Sosok KH Buya Syakur adalah cendikiawan yang kecendikiawanannya sejajar dengan sahabat sahabatnya yakni Gus Dur, Cak Nur. Literasi dan kedalaman pengetahuan agama di atas rata rata ulama yang ada di Indonesia.
Banyak orang yang kaget dengan pernyataan dan ceramah ceramah KH Buya Syakur, bahkan sejumlah orang menyebutnya sesat. Bagi KH Buya Syakur menanggapi pernyataan miring sejumlah orang direspon santai.

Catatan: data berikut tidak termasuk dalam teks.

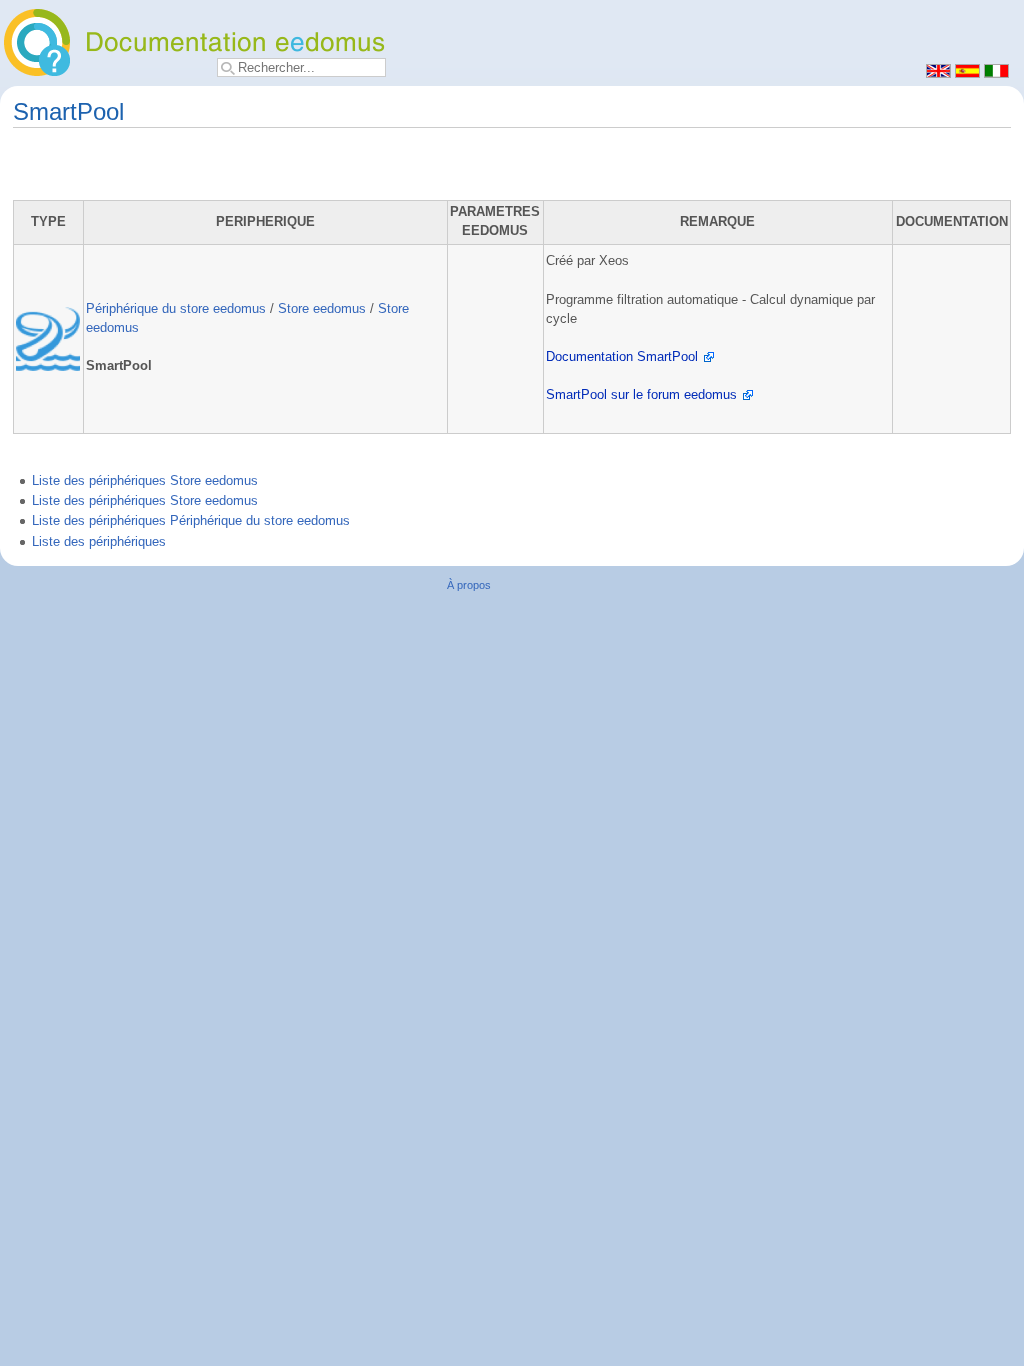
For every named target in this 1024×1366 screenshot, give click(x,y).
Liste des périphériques (99, 542)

Respon orang lain adalah respon pribadi setiap manusia dan punya “kebebasan” menyimpulkan apa yang dicernanya. KH Buya Syakur menjelaskan bahwa setiap orang punya volume literasi yang tak sama. Apa yang disampaikan orang, direspon orang terkoneksi dengan literasi dirinya.

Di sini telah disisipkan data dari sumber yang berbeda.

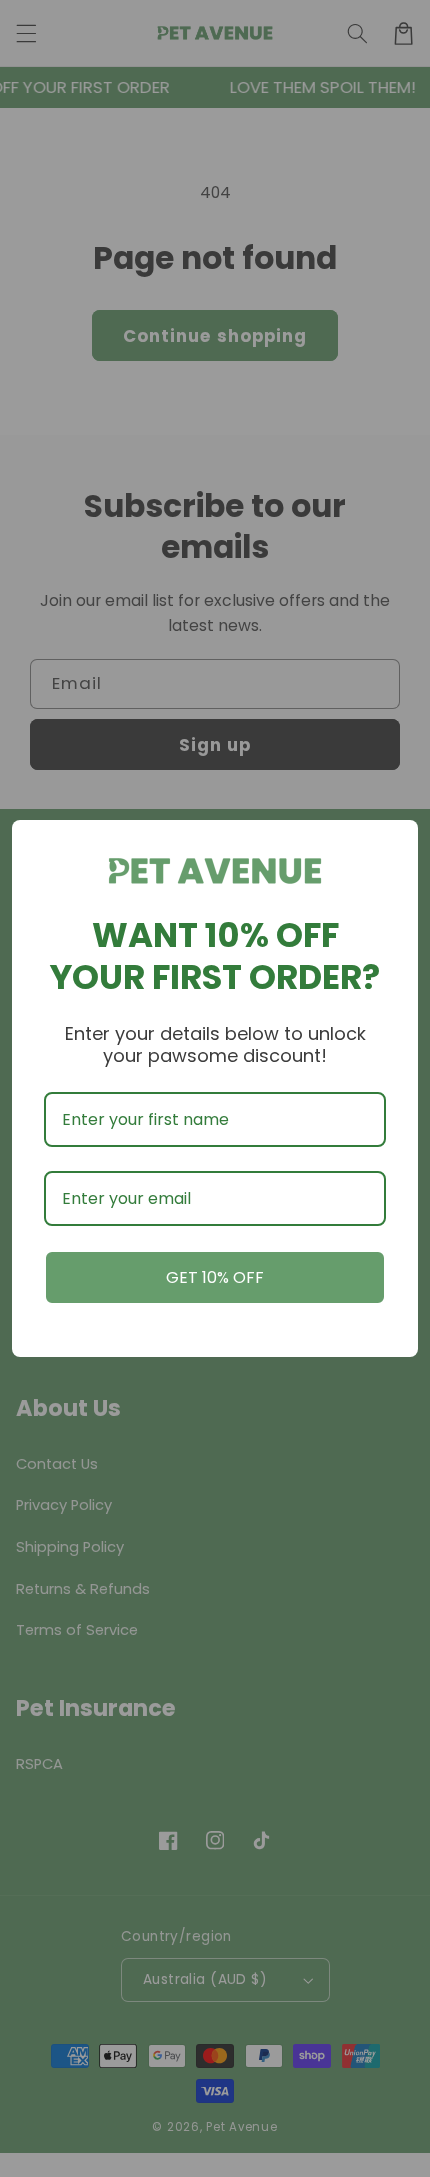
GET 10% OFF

Diantara pernyataan menggelitiknya adalah tentang entitas Habaib dan kaum mukibin. Ia mengatakan *di sejumlah negara Arab tidak ada orang yang dipanggil habib, langka panggilan bab bib bab bib itu* demikian pernyataannya.
Bagi KH Buya Syakur hanya di Indonesia panggilan habib populer. Bahkan di Malayasia pun tidak ada. Mengapa demikian? Ini lah dinamika masyarakat kita. Masyarakat yang mudah terkagum kagum pada kisah kisah imajiner.
Kisah rantai dari langit, tiang bisa bicara, padamnya api neraka, bahkan kisah Bidadari yang memfasilitasi kemesuman diri para pria. Masyarakat kita unik adan membutuhkan waktu yang panjang untuk terus belajar.
Rektor UIN Palu, Prof. Dr. KH Lukman S. Thahir, M.Ag., mengatakan bahwa umat muslim Indonesia kalau ingin lebih baik harus punya pengetahuan multidisipliner. Kalau hanya tahu satu bidang ilmu akan maslah.
Terutama ilmu sejarah, sosiologi, antropologi harus jadi pengetahuan dasar umat beragama. Mengapa? Agar apa yang dipahami tidak halu dan anakronistik dengan fakta sebenarnya. Kisah tanpa fakta adalah halu.
Makam – makam palsu, nasab palsu dan barang palsu masih mudah mempengaruhui masyarakat Indonesia Bahkan entitas lulusan SLTA dan sarjana pun masih jauh dari literet. Mari kita terus belajar sebagaimana belajarnya KH Buya Syakur melintasi 20 negara, dari Arab sampai Barat.